Imagine, l'été régnait en plein mois de juillet. Le fleuve, insouciant,
était en crue comme il ne l'a jamais été depuis trente ans. Les ténèbres
fusionnant tous les éléments de la nature en un seul, neutre, plus ancien
et plus impassible que le fleuve lui-même. C'est ainsi que devait être la
fin de ce héros."
L'été, le mois de juillet, le fleuve qui, pour la première fois
depuis trente ans, se met presque en transe. La nature y participe, en
apportant du mystère, de l'obscurité. Tous ces éléments visent à
construire un climat et des circonstances quasi "épiques" pour la mort du
héros. En effet, le roman de Tayeb Salih est textuellement organisé en vue
de produire un effet esthétique précis : comme nous pouvons le constater à
travers le passage cité, il s'agit pour le texte de construire un espace
esthétique dans lequel le personnage principal, M. Saïd, sera peu à peu
perçu comme une personnalité presque mythique. C'est ainsi que, pour
commencer, le narrateur parle de la vie de son personnage en termes de
"roman", c'est-à-dire en la présentant comme une complexion fictionnelle
au second degré, une sorte de mystère éclaté, fragmenté, qui ne se laisse
pas se reconstruire, qui échappe au récit lui-même, et celui-ci, en
essayant de le saisir et d'en dévoiler tous les détails, trouve par là
même à la fois la raison de son développement et le principe de sa
productivité.
Pour bien cerner la stratégie du texte à ce niveau, nous proposons
de distinguer deux récits dans le roman : le premier est celui que
développe le narrateur, à travers lequel nous apprenons l'existence du
héros et tout ce qui s'est passé au village. Du fait qu'il émane du
narrateur principal, nous appelons ce récit le récit englobant. Nous avons
aussi un second récit, celui que le héros lui-même a mené pour raconter
les événements de sa vie en Angleterre. Il s'agit d'un récit rapporté, et
qui peut donc être appelé un récit englobé. Bien entendu, le roman
contient d'autres micro-récits, sur lesquels nous reviendrons. Pour le
moment, occupons-nous des deux récits signalés et essayons de montrer en
quoi leurs mises en _ouvre conjointes constituent ce que nous pouvons
convenir d'appeler la "mythologie" spécifique de Mawsim al-hijra...

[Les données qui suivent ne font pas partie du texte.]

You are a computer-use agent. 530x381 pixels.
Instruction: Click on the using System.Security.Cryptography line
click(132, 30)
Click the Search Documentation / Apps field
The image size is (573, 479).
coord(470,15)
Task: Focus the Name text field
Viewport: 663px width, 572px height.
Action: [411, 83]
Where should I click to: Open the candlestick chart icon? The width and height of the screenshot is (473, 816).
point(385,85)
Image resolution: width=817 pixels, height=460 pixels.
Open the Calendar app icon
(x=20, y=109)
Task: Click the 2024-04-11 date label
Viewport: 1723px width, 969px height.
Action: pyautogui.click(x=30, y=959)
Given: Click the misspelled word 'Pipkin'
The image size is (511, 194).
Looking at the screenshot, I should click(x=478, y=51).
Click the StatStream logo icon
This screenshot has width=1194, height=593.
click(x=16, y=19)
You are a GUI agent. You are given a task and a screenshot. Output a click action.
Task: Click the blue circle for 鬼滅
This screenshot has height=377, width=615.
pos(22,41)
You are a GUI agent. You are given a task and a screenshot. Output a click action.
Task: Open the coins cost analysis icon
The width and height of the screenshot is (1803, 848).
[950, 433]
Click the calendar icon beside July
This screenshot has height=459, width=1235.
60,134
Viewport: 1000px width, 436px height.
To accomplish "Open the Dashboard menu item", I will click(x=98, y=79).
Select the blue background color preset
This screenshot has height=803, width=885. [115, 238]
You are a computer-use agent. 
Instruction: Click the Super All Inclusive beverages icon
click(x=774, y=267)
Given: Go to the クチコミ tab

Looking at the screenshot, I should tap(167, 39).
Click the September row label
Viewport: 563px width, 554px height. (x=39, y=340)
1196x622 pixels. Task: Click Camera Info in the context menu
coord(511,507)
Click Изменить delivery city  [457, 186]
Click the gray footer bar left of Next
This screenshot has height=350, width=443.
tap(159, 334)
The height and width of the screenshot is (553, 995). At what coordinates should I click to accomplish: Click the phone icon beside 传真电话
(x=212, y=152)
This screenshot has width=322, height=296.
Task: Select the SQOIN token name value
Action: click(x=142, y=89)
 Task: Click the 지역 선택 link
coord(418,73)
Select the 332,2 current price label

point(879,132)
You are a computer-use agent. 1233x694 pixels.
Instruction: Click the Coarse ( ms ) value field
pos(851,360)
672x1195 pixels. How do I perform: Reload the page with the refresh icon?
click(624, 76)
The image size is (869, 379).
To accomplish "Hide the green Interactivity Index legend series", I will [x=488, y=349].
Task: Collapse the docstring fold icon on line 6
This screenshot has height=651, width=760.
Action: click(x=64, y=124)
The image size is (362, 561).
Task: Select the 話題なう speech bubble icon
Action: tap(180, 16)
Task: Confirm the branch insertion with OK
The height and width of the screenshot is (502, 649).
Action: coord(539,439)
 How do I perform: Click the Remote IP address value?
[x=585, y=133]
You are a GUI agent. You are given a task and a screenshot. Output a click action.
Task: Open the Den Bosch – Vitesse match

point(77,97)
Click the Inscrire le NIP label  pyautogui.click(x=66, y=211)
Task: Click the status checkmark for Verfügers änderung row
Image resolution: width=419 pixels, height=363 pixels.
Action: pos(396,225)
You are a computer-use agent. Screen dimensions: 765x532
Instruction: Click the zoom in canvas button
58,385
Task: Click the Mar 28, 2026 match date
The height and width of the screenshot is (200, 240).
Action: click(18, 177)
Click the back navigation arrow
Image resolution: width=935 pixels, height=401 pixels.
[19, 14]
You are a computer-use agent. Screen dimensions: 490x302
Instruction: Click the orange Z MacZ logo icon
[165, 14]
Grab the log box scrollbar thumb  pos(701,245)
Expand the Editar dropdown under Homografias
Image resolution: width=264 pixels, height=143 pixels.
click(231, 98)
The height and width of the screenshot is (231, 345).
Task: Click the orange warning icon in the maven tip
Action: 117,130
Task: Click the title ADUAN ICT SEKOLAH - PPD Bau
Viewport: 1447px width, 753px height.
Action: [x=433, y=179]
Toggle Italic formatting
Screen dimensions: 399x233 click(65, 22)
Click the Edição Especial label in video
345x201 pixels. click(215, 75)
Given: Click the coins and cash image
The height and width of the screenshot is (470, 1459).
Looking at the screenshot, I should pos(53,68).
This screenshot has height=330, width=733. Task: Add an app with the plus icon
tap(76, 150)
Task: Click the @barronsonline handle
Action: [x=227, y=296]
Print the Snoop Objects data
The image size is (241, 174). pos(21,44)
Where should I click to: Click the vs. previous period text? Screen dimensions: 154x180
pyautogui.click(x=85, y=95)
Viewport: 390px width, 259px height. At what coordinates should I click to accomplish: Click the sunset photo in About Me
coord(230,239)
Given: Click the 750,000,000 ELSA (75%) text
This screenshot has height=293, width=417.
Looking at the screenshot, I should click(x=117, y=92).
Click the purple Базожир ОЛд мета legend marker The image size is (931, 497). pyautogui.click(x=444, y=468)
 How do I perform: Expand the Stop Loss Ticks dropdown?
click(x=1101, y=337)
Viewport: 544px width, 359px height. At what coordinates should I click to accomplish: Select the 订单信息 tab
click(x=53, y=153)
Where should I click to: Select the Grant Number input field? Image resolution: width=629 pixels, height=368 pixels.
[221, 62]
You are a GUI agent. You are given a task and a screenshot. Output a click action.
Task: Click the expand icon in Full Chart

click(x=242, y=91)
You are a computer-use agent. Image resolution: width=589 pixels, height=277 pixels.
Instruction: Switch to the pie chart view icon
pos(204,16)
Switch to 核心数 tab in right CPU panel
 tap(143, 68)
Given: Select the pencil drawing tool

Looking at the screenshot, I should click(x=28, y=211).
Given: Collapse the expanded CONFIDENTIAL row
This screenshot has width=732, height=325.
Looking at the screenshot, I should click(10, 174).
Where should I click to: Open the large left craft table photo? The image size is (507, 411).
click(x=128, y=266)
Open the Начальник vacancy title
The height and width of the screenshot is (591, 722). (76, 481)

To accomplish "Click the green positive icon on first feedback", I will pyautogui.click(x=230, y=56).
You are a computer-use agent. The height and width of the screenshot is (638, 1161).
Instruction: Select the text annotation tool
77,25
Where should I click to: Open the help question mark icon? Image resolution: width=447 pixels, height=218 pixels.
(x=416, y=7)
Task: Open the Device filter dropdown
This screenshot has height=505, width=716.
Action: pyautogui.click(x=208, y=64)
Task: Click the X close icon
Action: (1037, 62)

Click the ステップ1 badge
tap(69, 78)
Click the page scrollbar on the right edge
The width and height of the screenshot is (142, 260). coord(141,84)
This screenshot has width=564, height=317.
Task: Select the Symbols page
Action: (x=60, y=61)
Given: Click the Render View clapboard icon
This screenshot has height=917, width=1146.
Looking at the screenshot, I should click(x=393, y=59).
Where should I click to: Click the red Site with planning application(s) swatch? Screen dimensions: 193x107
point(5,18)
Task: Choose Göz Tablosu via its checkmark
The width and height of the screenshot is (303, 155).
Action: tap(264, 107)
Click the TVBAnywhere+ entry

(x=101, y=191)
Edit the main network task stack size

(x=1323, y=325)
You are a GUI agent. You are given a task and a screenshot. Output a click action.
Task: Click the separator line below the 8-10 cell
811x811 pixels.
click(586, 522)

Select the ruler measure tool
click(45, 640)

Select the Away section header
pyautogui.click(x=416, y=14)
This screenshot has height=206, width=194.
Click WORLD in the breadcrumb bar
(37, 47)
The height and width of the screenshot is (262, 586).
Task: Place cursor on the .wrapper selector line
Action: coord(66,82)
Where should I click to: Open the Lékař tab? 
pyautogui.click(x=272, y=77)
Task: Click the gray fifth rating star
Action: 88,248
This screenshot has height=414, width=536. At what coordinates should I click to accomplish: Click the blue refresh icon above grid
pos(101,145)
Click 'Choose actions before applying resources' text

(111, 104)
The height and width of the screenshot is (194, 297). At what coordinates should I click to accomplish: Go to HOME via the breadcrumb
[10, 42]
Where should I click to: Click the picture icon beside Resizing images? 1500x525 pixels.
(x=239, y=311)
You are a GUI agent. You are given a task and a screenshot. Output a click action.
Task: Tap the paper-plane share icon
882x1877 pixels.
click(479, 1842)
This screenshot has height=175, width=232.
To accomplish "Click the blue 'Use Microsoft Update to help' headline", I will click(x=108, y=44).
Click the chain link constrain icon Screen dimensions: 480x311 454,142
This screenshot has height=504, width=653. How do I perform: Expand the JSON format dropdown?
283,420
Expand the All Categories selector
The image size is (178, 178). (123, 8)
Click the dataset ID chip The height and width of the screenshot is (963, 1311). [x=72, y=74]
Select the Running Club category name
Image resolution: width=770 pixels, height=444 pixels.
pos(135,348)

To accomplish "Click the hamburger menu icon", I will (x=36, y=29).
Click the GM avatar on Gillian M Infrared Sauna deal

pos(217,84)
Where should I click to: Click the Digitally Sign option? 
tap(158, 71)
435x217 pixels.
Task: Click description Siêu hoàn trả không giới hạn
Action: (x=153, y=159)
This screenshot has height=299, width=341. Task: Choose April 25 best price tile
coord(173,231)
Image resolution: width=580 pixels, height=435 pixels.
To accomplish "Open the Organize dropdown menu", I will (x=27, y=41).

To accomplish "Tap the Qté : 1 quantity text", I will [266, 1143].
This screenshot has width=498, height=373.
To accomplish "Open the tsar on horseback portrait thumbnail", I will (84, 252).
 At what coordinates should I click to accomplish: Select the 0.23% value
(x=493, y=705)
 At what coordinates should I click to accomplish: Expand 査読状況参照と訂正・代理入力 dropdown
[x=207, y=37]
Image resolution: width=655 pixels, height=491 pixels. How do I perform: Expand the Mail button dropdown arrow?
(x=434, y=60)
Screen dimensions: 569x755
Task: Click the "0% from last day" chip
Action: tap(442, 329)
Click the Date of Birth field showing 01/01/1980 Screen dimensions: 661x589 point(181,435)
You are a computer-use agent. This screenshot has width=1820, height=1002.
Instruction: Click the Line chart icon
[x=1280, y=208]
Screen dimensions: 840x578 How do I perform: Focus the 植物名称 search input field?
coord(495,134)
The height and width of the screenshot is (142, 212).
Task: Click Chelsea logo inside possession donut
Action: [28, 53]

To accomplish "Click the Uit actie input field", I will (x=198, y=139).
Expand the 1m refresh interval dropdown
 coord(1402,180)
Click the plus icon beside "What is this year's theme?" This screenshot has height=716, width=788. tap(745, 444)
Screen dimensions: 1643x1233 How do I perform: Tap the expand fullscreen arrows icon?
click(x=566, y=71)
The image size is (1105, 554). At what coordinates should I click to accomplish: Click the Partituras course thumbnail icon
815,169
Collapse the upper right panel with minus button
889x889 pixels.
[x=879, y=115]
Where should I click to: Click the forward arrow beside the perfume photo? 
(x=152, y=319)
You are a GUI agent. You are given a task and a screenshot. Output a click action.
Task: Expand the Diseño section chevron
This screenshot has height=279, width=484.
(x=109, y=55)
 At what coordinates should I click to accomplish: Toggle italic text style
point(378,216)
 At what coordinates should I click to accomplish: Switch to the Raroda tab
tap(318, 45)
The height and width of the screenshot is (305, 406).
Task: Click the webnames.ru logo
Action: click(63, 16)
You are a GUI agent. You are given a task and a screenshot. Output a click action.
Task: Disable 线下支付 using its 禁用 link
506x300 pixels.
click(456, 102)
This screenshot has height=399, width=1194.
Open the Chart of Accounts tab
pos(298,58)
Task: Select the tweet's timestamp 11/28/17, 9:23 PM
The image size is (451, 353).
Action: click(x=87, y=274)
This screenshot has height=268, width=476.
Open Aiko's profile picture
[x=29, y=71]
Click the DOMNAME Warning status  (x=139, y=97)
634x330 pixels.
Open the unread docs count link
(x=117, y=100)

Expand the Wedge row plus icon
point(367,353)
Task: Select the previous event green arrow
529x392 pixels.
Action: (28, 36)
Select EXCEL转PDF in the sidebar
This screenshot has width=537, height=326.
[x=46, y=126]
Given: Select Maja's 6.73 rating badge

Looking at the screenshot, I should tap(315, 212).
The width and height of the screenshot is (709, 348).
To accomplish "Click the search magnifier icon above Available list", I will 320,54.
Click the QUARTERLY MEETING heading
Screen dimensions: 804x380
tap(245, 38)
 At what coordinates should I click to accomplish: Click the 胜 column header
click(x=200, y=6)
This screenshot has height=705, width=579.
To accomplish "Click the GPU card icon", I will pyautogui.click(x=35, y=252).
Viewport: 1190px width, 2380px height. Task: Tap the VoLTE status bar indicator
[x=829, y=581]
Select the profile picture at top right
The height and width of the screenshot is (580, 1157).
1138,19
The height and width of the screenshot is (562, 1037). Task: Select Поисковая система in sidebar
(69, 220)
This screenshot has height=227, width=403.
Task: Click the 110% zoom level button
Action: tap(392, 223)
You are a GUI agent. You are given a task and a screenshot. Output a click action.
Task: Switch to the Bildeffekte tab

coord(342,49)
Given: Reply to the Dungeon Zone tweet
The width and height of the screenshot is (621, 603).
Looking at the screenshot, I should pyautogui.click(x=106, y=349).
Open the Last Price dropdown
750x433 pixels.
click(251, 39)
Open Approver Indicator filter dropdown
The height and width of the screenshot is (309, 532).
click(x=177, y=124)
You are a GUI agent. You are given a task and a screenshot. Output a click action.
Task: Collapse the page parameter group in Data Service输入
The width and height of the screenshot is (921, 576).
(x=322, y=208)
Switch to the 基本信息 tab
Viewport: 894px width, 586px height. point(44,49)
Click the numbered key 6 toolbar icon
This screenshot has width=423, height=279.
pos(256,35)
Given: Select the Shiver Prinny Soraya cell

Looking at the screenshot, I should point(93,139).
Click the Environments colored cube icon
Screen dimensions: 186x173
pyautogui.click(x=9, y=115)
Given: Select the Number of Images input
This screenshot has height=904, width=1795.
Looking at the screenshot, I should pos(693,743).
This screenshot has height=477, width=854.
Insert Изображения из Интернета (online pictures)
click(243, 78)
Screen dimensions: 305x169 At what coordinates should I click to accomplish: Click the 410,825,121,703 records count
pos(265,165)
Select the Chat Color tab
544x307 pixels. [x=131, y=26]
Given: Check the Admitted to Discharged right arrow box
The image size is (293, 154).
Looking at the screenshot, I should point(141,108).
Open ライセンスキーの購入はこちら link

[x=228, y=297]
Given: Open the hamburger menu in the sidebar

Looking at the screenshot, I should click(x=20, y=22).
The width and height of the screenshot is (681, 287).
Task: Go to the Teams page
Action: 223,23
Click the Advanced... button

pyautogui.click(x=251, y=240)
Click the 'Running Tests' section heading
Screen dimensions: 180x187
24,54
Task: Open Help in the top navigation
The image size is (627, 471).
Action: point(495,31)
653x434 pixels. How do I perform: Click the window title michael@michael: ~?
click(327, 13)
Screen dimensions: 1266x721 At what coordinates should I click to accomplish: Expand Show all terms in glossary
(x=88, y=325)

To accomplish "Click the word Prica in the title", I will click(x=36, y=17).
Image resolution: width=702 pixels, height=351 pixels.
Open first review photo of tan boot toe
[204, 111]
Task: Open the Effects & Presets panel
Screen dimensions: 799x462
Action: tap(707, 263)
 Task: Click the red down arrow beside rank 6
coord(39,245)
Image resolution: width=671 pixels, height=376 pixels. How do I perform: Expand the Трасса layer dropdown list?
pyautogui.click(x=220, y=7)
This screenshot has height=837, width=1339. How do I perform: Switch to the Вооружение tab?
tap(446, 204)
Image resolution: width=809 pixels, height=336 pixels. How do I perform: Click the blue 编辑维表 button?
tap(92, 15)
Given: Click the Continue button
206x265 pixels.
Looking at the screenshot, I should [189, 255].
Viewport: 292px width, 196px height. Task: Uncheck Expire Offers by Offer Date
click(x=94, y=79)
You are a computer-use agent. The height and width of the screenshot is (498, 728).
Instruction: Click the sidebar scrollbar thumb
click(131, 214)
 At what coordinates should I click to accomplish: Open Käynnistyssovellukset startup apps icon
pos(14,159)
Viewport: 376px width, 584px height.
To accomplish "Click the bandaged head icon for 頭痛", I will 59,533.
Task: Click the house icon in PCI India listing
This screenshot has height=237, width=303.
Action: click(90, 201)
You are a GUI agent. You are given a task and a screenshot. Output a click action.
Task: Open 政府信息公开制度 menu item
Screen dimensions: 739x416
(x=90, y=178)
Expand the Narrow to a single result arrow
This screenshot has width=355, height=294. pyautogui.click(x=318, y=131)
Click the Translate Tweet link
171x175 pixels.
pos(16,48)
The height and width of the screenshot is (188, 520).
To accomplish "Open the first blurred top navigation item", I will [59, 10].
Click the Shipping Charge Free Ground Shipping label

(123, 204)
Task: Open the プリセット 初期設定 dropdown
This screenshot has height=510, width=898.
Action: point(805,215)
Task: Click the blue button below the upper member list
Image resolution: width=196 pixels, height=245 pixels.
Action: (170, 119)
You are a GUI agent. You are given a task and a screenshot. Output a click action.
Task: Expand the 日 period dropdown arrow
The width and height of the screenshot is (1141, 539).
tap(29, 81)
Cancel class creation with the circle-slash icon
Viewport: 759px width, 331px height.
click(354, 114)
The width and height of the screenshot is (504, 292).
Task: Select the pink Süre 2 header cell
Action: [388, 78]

Après la disparition mystérieuse du héros, le narrateur va
tenter tout au long du récit de nous faire à l'idée selon laquelle le
personnage Moustafa Saïd ne serait peut-être rien d'autre qu'une illusion.
C'est ce qui transparaît à travers ce passage :
"Par moment il me vient soudainement à l'esprit l'idée
troublante que Moustafa Saïd n'a jamais existé, qu'il est effectivement un
mensonge, un fantôme, un rêve ou un cauchemar, ayant frappé les gens du
village, par une nuit sombre et étouffante, et qui s'est évanoui dans la
lumière du soleil matinal."
Toutes les manoeuvres du texte travaillent désormais pour faire du
personnage disparu une "voix abstraite"qui
hante le récit et le traverse de part en part. En effet, à partir du
troisième chapitre du roman, chaque fois que le narrateur parle du héros,
maintenant disparu, il ne le fait qu'en citant et répétant les fragments
de récit à travers lesquels celui-ci avait révélé les épisodes de sa vie
en Angleterre. C'est ainsi qu'un passage de la page 34 est repris à la
page 143 ; une séquence de la page 37 est reprise à la fois à la page 95
et à la page 159-60 ; un passage de la page 47-48 revient à la page 142 ;
enfin, un passage de la page 63 est repris à la page 98.
Ces reprises servent ici à amplifier, à renforcer et rendre omniprésente
cette "voix abstraite" dont parle le texte. Le récit englobant fonctionne
en partie comme l'écho du récit englobé. Il s'agit d'une imbrication en
vertu de laquelle les reprises sont destinées à remplir deux fonctions
parallèles :
sur le plan de la narration, les reprises participent de la
stratégie d'ensemble du roman, stratégie qui tire son principe
d'organisation de l'ancrage du narrateur dans l'espace d'une vraisemblance
réaliste empruntant sa force communicative à ce que nous pouvons appeler
un semblant d'oralité narrative. L'importance esthétique et technique du
semblant d'oralité est liée au fait que la narration paraît se développer
non pas à l'intention des lecteurs, mais à celle des "auditeurs"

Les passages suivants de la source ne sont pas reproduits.